_Список заданий:_
A. Какой период считается древней историей Юго-Восточной Азии в рецензии на словарь Миксича?
B. Продолжите рецензию на исторический словарь Юго-Восточной Азии, начав сразу после её последнего предложения.

_Предложенный текст:_

J. N. MIKSIC. HISTORICAL DICTIONARY OF ANCIENT SOUTHEAST ASIA. Lanham-Toronto-Plymouth: The Scarecrow Press, 2007. XLIX, 497 p., ill. (Historical Dictionaries of Ancient Civilizations and Historical Eras, No. 18)*
Рецензируемый словарь принадлежит перу известного историка Джона Миксича, занимавшегося преимущественно историей Индонезии и Сингапура, но в последние годы - созданием "всеобъемлющей картины региона (Юго-Восточной Азии. - А. З.), насколько она может быть реконструирована на сегодняшний день" (р. ХLIII). Под древней историей ЮВА понимается период от появления первых письменных источников около 200 г. до португальского завоевания Малакки в 1511 г.
Словарь состоит из введения, основной части, двух приложений, глоссария и библиографии. Он снабжен великолепными картами, схемами архитектурных сооружений и фотографиями, правда, черно-белыми. Ему предпослано предисловие издателя Джона Воронова.

_Выдержки из данных:_
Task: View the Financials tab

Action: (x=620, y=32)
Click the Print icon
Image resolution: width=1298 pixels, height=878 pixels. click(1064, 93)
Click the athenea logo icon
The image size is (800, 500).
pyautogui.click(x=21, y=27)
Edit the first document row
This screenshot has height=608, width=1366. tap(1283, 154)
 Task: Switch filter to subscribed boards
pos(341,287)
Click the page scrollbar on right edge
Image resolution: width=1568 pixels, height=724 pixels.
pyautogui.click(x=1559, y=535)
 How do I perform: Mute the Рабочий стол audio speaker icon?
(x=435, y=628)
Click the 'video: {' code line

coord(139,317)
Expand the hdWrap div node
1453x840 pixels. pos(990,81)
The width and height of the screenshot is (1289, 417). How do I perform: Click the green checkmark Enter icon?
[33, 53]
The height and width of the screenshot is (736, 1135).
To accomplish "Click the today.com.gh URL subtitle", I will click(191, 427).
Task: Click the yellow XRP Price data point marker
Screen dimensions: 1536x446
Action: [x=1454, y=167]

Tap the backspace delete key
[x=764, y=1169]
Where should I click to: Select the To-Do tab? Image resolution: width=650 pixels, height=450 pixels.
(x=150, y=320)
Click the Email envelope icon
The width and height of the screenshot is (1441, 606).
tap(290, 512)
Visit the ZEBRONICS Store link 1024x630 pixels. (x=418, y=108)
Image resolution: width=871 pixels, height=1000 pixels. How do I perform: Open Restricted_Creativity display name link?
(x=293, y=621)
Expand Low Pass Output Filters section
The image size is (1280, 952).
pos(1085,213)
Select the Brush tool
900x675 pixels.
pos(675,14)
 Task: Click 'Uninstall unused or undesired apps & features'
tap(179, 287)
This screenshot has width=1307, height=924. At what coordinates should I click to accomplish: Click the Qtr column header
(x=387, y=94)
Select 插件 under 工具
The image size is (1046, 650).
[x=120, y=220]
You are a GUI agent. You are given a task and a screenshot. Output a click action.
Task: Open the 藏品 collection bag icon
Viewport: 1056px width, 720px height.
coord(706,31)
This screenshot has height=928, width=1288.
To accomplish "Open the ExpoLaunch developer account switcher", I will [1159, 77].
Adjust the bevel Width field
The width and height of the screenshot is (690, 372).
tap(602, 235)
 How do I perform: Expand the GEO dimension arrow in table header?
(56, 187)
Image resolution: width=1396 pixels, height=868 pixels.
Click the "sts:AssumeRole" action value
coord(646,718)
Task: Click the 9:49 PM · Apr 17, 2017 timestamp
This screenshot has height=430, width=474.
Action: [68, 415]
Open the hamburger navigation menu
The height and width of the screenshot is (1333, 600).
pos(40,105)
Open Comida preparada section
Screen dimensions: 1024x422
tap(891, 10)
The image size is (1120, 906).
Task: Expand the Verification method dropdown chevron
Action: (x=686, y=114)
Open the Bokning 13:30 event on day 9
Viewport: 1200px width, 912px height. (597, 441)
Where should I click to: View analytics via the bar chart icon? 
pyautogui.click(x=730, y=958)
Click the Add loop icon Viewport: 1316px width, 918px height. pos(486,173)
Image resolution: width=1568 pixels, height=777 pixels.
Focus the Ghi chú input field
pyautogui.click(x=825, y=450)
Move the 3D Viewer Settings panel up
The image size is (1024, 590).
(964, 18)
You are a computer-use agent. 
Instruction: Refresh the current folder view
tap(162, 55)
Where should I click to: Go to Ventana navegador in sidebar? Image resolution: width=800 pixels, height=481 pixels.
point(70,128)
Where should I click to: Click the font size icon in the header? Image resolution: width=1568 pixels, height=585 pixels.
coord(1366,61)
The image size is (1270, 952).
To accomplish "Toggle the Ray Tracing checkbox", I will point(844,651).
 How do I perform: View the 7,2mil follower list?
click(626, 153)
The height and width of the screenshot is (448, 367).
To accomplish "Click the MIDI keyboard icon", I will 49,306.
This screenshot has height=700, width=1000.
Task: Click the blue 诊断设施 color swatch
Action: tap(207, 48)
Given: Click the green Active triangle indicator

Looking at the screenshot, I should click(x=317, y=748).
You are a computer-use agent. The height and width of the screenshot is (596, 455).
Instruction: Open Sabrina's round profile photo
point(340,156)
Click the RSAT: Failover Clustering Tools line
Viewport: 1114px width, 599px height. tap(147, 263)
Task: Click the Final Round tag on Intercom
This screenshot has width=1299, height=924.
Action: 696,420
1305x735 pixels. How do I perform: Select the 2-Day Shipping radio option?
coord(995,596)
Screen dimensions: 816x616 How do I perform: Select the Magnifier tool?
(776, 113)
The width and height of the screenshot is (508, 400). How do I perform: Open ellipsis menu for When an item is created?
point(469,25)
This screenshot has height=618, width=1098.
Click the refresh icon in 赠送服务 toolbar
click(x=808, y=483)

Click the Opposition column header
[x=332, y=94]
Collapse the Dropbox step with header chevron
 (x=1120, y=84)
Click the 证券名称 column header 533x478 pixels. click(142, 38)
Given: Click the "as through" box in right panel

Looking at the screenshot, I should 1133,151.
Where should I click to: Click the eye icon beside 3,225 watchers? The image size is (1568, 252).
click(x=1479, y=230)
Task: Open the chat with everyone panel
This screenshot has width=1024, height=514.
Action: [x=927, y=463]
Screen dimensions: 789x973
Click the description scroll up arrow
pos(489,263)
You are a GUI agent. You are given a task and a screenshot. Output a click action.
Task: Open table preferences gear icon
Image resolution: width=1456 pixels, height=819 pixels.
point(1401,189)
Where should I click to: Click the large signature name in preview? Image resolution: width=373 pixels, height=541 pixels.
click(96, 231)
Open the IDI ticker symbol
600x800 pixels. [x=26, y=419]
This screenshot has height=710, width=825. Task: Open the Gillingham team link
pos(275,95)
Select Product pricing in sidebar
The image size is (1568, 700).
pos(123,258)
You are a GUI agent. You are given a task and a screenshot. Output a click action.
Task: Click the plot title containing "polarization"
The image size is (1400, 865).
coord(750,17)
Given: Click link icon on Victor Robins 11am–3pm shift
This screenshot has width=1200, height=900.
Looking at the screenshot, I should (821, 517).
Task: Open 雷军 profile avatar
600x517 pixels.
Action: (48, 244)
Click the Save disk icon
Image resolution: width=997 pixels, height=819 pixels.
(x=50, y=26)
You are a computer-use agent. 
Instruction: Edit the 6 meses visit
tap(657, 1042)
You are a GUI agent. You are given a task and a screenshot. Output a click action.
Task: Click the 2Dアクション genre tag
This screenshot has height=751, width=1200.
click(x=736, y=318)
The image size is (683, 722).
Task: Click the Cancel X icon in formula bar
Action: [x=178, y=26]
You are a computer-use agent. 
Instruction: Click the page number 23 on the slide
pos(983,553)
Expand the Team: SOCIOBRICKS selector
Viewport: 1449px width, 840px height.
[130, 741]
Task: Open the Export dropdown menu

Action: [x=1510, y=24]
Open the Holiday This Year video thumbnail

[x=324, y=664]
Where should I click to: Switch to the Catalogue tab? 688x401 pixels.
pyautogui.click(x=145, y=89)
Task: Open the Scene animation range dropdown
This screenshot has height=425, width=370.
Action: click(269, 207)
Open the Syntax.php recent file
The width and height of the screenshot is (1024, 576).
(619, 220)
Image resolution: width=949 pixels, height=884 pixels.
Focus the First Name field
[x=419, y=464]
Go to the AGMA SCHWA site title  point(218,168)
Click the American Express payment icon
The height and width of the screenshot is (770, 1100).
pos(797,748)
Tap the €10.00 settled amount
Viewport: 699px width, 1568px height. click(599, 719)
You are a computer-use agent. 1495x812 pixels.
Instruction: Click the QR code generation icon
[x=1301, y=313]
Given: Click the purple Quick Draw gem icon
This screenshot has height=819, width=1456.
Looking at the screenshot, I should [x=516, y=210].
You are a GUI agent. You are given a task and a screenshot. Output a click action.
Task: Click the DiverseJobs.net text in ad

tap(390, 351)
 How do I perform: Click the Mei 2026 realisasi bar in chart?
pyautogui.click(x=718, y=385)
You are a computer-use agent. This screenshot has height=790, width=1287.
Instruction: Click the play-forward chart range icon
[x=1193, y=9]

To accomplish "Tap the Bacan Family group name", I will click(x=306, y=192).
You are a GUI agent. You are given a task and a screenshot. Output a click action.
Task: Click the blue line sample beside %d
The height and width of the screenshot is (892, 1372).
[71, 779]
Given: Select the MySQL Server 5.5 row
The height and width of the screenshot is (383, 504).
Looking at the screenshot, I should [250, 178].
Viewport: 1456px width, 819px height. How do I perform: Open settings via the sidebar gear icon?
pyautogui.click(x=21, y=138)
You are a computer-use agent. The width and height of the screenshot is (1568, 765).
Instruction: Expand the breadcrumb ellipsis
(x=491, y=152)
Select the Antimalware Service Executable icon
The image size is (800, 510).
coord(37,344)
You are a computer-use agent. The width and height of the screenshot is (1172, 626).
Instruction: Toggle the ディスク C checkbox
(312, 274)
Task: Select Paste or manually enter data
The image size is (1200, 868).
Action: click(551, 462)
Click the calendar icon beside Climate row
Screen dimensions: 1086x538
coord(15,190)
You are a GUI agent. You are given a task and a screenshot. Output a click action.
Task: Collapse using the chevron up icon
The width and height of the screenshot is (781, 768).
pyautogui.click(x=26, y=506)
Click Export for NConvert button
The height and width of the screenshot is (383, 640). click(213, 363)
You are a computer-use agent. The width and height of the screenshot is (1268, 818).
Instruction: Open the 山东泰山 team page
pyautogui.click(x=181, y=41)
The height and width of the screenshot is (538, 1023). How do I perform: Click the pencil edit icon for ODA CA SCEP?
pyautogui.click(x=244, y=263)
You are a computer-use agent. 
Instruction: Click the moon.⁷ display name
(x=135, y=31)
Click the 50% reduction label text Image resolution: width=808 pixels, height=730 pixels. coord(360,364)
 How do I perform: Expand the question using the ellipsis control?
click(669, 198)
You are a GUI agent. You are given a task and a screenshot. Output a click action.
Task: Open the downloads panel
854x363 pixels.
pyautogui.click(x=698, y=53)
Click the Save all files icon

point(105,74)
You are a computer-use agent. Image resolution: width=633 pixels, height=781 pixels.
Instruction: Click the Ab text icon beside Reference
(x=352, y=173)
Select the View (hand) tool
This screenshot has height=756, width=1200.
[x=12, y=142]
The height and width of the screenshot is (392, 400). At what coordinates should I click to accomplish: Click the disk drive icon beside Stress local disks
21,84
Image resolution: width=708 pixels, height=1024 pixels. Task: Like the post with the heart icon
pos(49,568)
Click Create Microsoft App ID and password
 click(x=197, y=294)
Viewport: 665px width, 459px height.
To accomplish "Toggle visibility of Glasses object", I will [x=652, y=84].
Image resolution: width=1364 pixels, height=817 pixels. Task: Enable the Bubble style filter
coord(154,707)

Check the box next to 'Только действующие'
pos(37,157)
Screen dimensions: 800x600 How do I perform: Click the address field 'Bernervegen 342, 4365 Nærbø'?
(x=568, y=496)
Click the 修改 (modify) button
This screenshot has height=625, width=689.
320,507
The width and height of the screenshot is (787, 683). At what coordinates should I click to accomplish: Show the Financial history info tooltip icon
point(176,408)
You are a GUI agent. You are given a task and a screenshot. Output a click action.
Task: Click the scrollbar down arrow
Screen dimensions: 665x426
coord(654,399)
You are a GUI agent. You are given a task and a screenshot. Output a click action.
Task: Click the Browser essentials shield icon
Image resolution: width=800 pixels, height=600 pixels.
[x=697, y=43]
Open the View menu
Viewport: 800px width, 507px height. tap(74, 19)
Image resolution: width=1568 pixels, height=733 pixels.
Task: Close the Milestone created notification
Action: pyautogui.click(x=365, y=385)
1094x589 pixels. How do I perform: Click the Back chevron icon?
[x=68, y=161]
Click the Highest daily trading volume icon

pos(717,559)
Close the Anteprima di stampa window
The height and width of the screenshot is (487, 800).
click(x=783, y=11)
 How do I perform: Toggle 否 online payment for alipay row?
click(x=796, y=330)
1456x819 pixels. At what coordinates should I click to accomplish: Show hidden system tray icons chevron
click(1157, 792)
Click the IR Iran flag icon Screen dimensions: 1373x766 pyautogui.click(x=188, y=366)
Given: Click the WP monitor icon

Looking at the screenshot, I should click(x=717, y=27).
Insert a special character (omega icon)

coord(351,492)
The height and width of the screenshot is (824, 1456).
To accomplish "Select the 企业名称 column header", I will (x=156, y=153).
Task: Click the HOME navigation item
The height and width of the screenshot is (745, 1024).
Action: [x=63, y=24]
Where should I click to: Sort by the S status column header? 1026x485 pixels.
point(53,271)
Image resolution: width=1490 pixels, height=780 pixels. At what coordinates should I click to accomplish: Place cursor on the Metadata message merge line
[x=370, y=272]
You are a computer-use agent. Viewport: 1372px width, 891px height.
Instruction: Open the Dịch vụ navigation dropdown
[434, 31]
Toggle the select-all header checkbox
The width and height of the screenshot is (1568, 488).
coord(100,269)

_Письменные ответы:_
A. Период от появления первых письменных источников около 200 г. до португальского завоевания Малакки в 1511 г.

B.
Откликнуться на эту публикацию побуждают несколько причин. Во-первых, отсутствие обобщающих работ по истории ЮВА, сравнимых с бессмертным трудом Жоржа Седеса [Coedes, 1968], начиная с 1960-х гг.1, и поэтому можно рассматривать этот словарь как попытку синтеза имеющихся данных по всем сторонам истории региона и выражение бытующих в современной историографии подходов. Во-вторых, желание познакомить коллег с новой зарубежной литературой, которая в силу объективных причин едва ли попадет даже в центральные библиотеки России. В-третьих, наличие в словаре, несмотря на этот своеобразный жанр научной литературы, ряда дискуссионных положений, которые позволяют считать его выражением одного из современных течений в западной историографии2.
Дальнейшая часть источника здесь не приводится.